First decline in five months for Durable Goods, but it's a big one

Summary
The plunge in orders for new durable goods in June overstates weakness in capex demand. Yet durables data are still consistent with a stalling in the industrial space, and we remain hesitant the pickup in activity implied by Q2 equipment investment in the GDP report can be sustained.
Drop in Durable Goods orders overstates weakness
New orders for durable goods plunged 6.6% in June, marking the largest one-month pullback since the pandemic struck in early 2020. While the manufacturing environment is still struggling, this morning's data overstate recent weakness.
For starters, nearly all the decline in orders activity last month can be traced to nondefense aircraft specifically, which declined almost 130% during June.
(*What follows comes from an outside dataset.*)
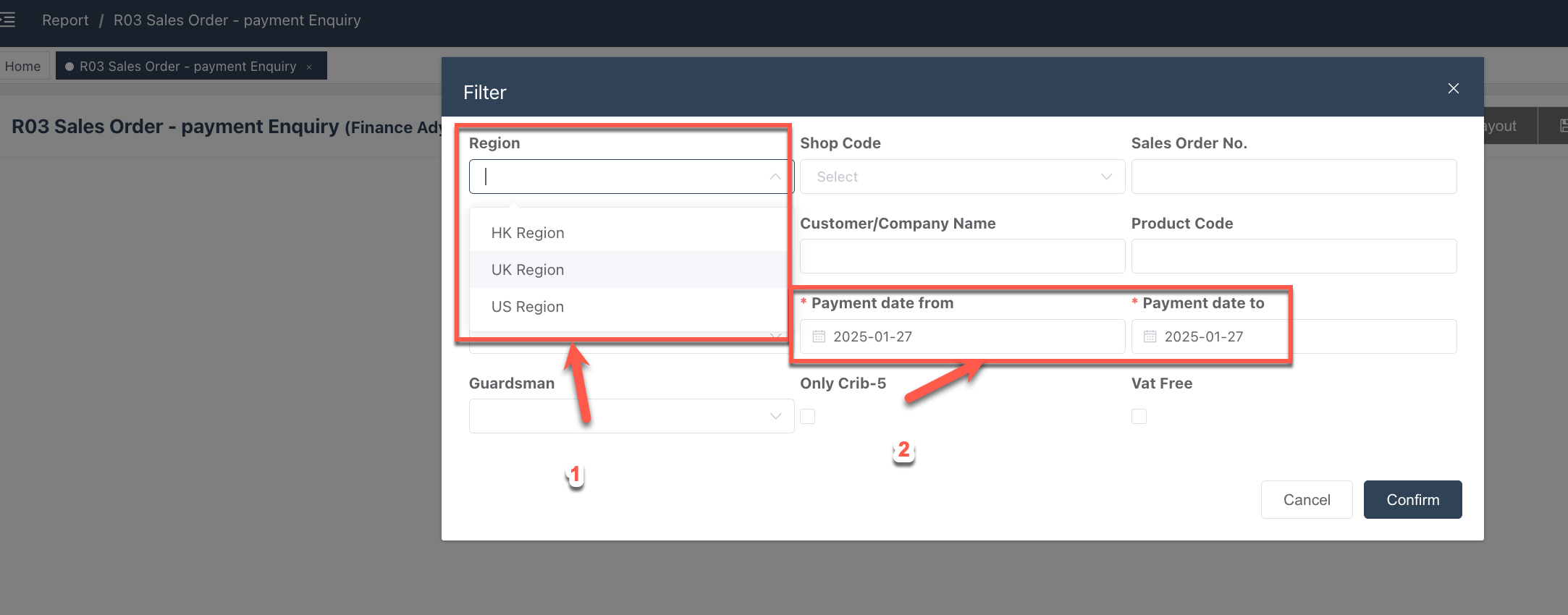Close the R03 Sales Order tab
1568x615 pixels.
pyautogui.click(x=309, y=67)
When we exclude broad transportation, durable goods orders rose 0.5%. Further, the separately released data on advance Q2 GDP this morning showed real equipment investment grew at an 11.6% annualized rate in Q2, or the fastest since the first quarter of 2022.
But that robust growth also requires some context. Part of the divergence comes down to orders versus shipments (chart). While orders activity indicates demand, it is shipments that flows into GDP as it measures actual quarterly production. Just as the June durables data somewhat overstate recent weakness, Q2 real equipment investment may overstate the underlying run rate for capex today.